Assigned task: Could you retype exactly the line containing "Task: Expand the Brand dropdown arrow" and every line after it in the data below, leaving out the pictures?

Recorded data Block Start

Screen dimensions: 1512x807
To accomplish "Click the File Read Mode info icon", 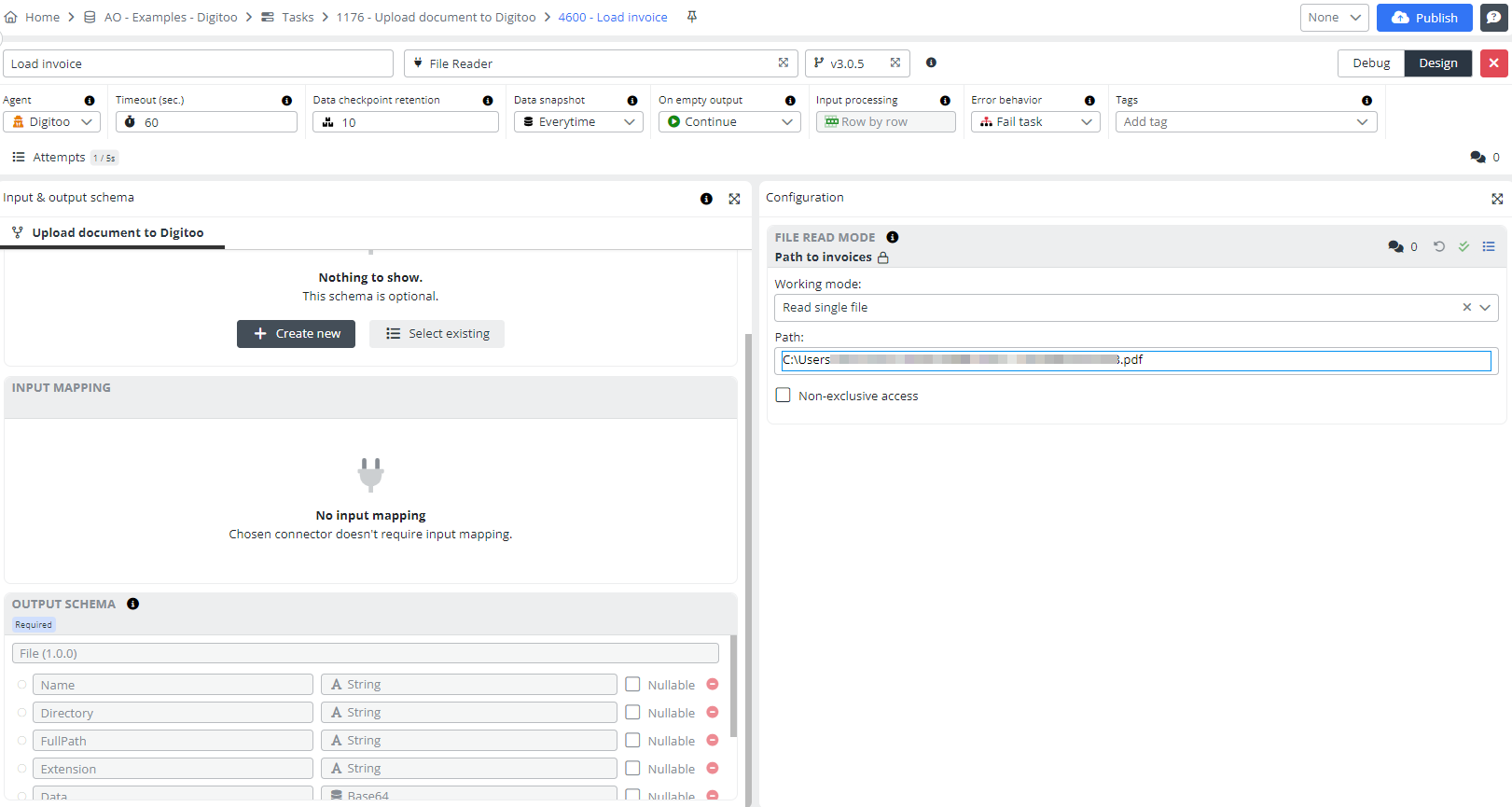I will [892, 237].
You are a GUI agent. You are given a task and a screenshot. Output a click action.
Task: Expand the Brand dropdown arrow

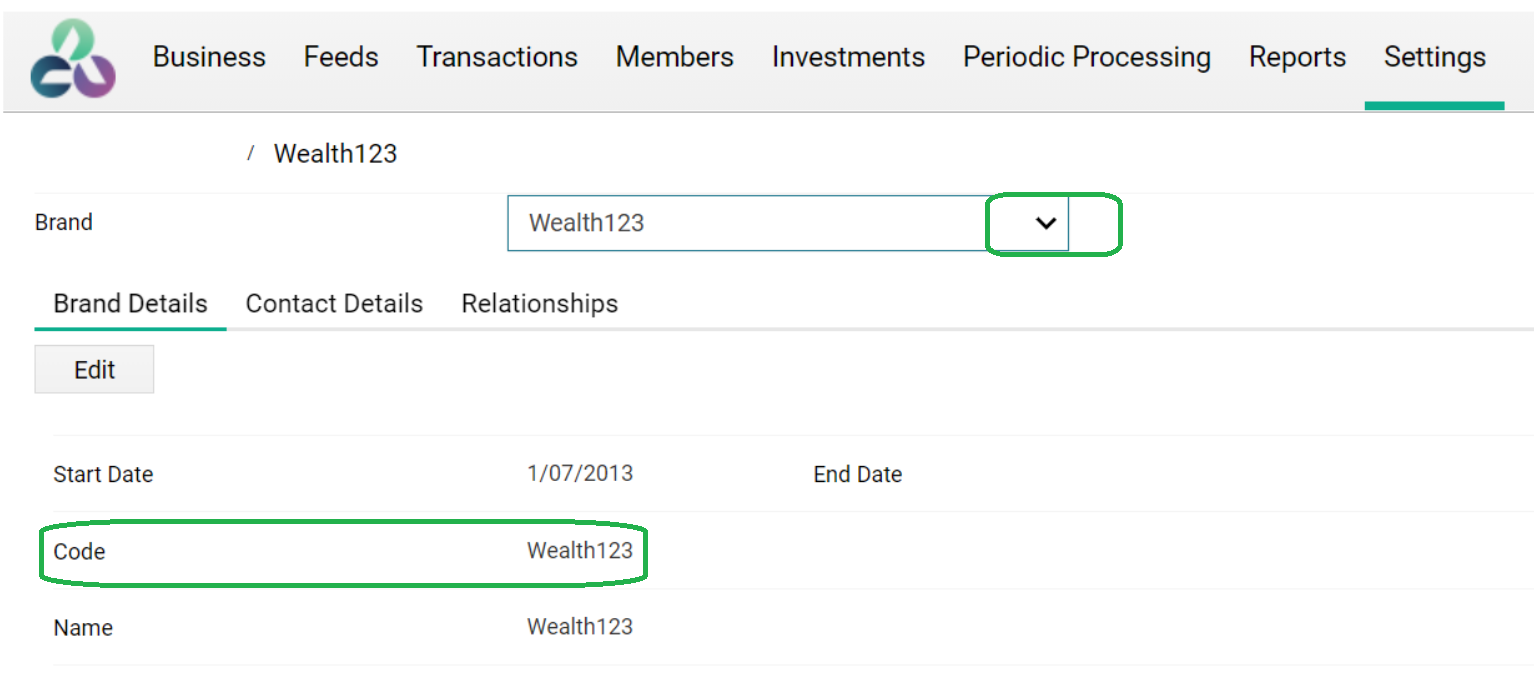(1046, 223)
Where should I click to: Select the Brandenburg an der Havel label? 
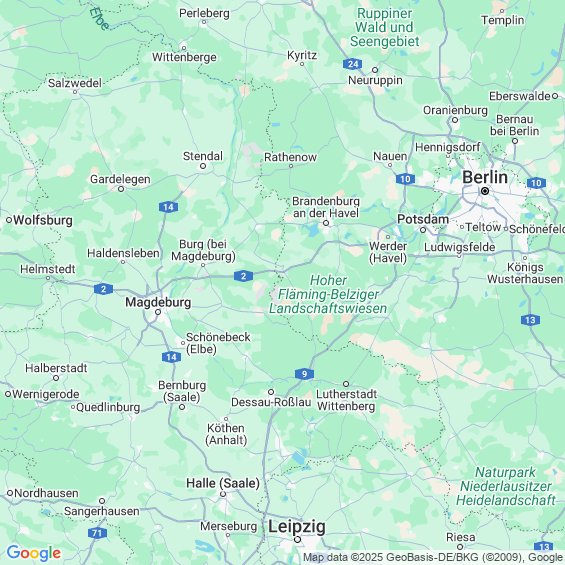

Recorded data Block End

Task solution:
Task: Expand the Brand dropdown arrow

(1046, 223)
Where should I click to: Select the Brandenburg an der Havel label? 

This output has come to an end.